What on earth is an institution called the “Office for Budget Responsibility” credulously imagining corporate borrowing binges in order to suggest the government will balance the budget to no ill effects? How responsible is that? Even the second chart is extremely odd. Up to 2017, the top and bottom of the diagram are exact mirrors of one another, as they ought to be. However, in the projected future after 2017, the section below the line is much smaller than the section above, apparently seriously understating the amount both of future government, and future private, debt. In other words, the numbers don't add up.

The OBR told the New Statesman ​that it was not aware of any errors in its 2015 forecast for corporate sector net lending, and that the forecast was based on the available data. It said the forecast for business investment has been revised down because of the uncertainty created by Brexit. 

Still, if the “Office of Budget Responsibility” was true to its name, it should be sounding off the alarm bells right about now. So far all we've got is one mention of private debt and a mild warning about the rise of personal debt from the Bank of England, which did not however connect the problem to austerity, and one fairly strong statement from a maverick columnist in the Daily Mail. Otherwise, silence. 

The only plausible explanation is that institutions like the Treasury, OBR, and to a degree as well the Bank of England can't, by definition, warn against the dangers of austerity, however alarming the situation, because they have been set up the way they have in order to justify austerity. It's important to emphasise that most professional economists have never supported Conservative policies in this regard. The policy was adopted because it was convenient to politicians; institutions were set up in order to support it; economists were hired in order to come up with arguments for austerity, rather than to judge whether it would be a good idea. At present, this situation has led us to the brink of disaster.

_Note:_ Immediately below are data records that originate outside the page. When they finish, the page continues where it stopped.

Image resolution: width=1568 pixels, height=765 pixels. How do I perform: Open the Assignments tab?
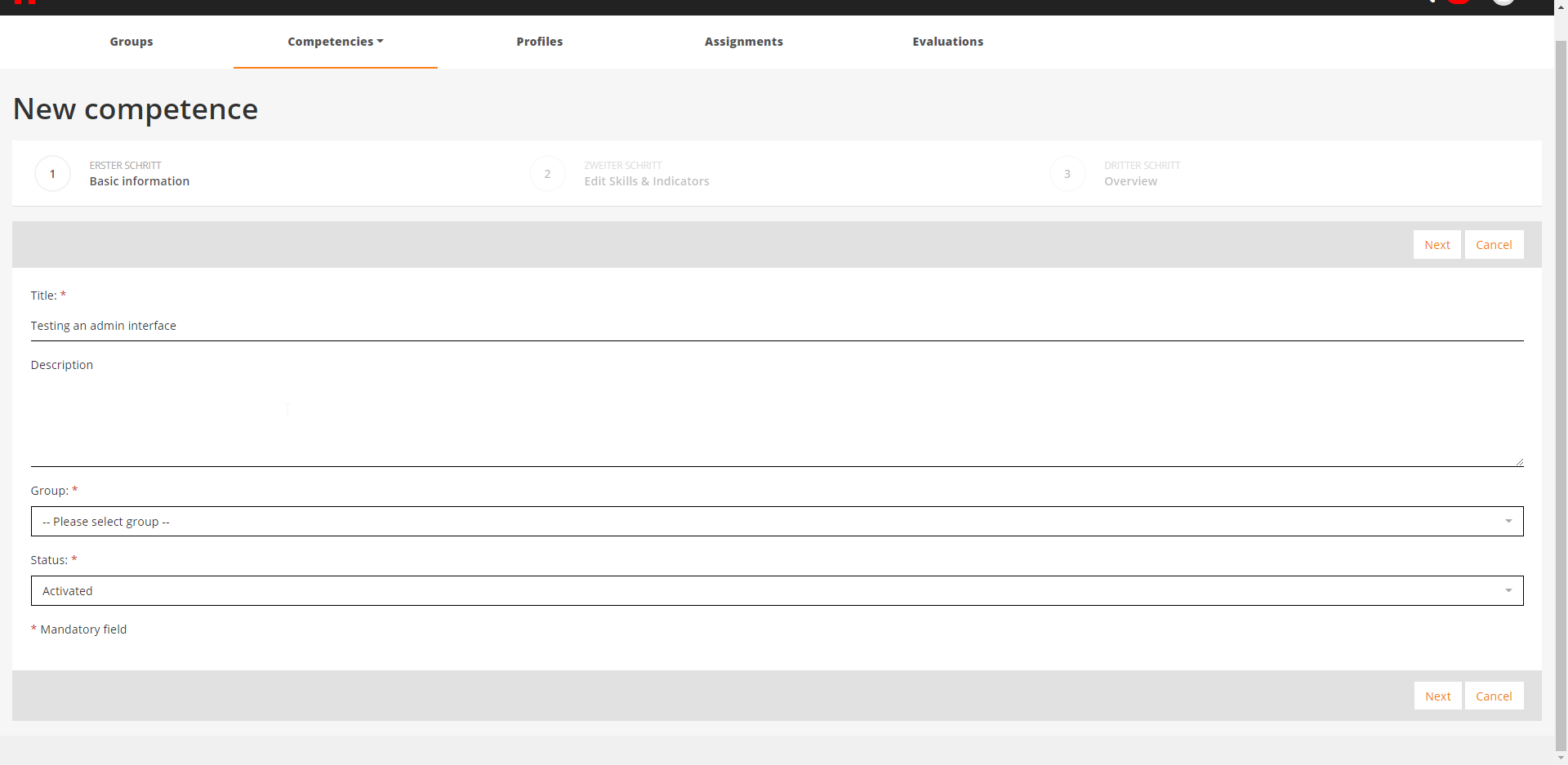point(743,42)
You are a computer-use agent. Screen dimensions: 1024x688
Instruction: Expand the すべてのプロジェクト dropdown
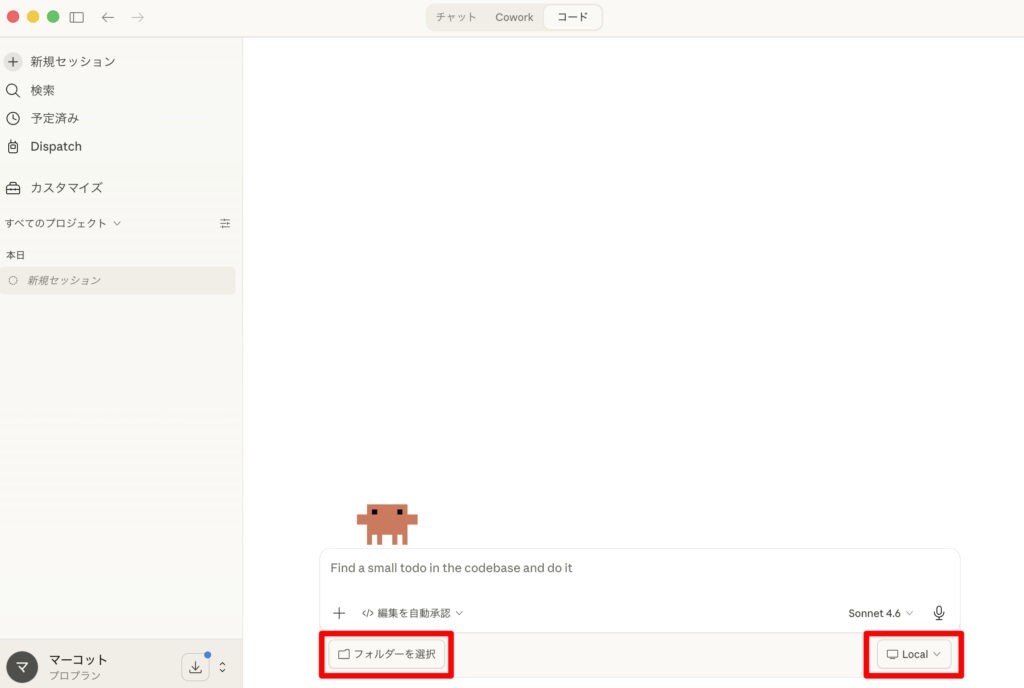coord(63,223)
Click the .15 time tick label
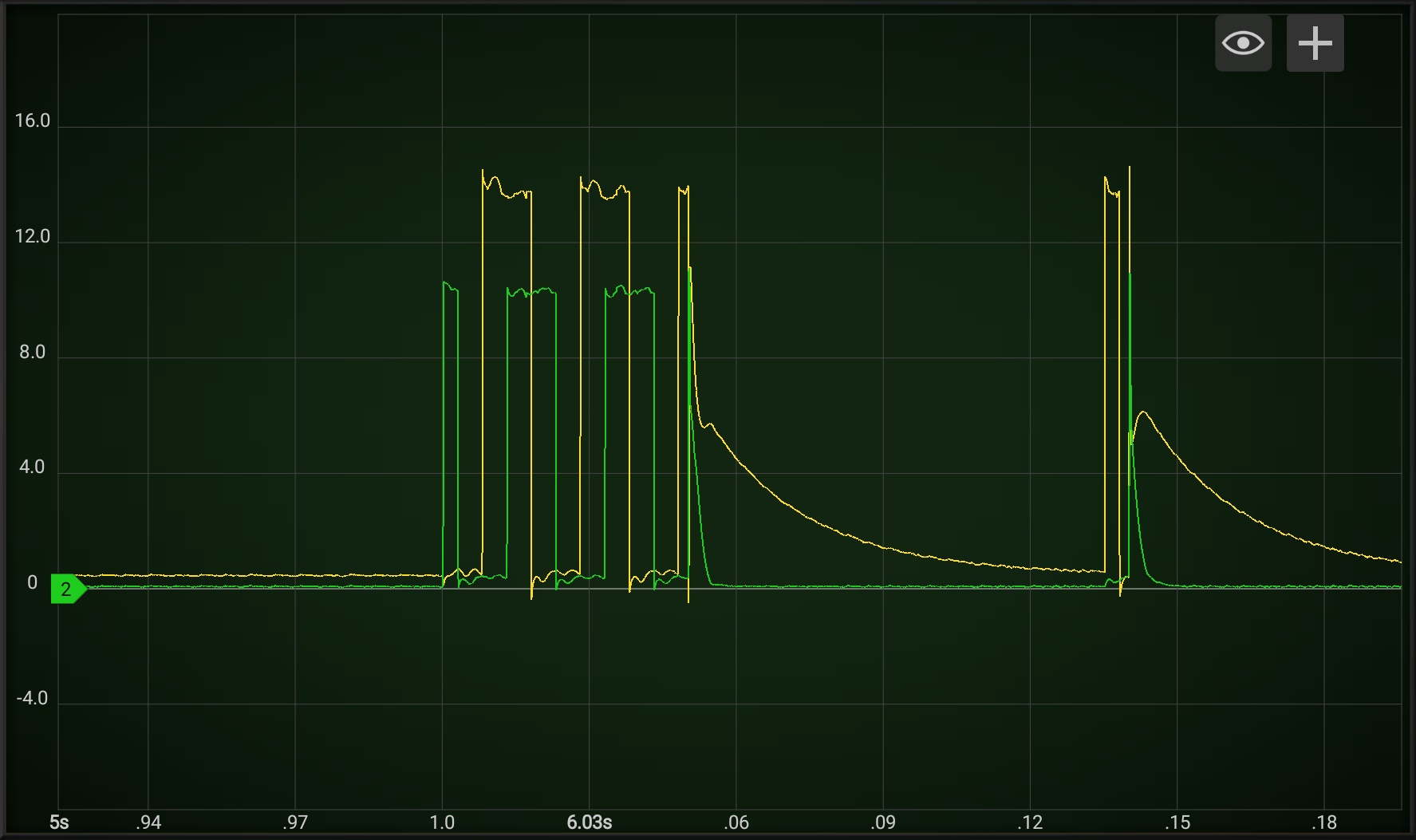The height and width of the screenshot is (840, 1416). pos(1177,822)
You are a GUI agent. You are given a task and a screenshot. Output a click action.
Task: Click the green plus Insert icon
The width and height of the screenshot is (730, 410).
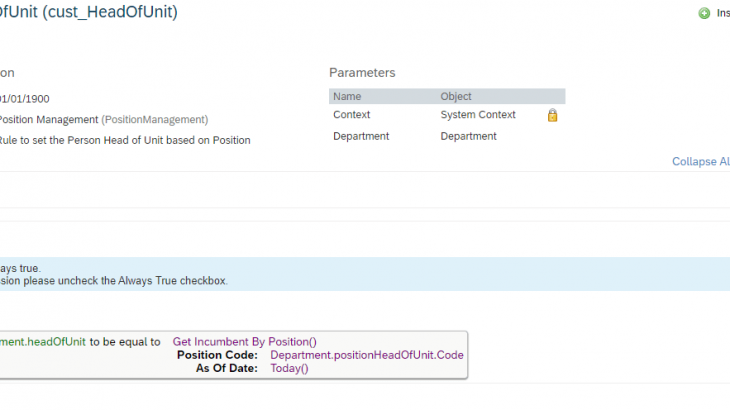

The last time there was a financial crash, the Queen famously asked: why was no one able to foresee this? We now have the tools. Perhaps the most important task for a public inquiry will be to finally ask: what is the real purpose of the institutions that are supposed to foresee such matters, to what degree have they been politicised, and what would it take to turn them back into institutions that can at least inform us if we're staring into the lights of an oncoming train?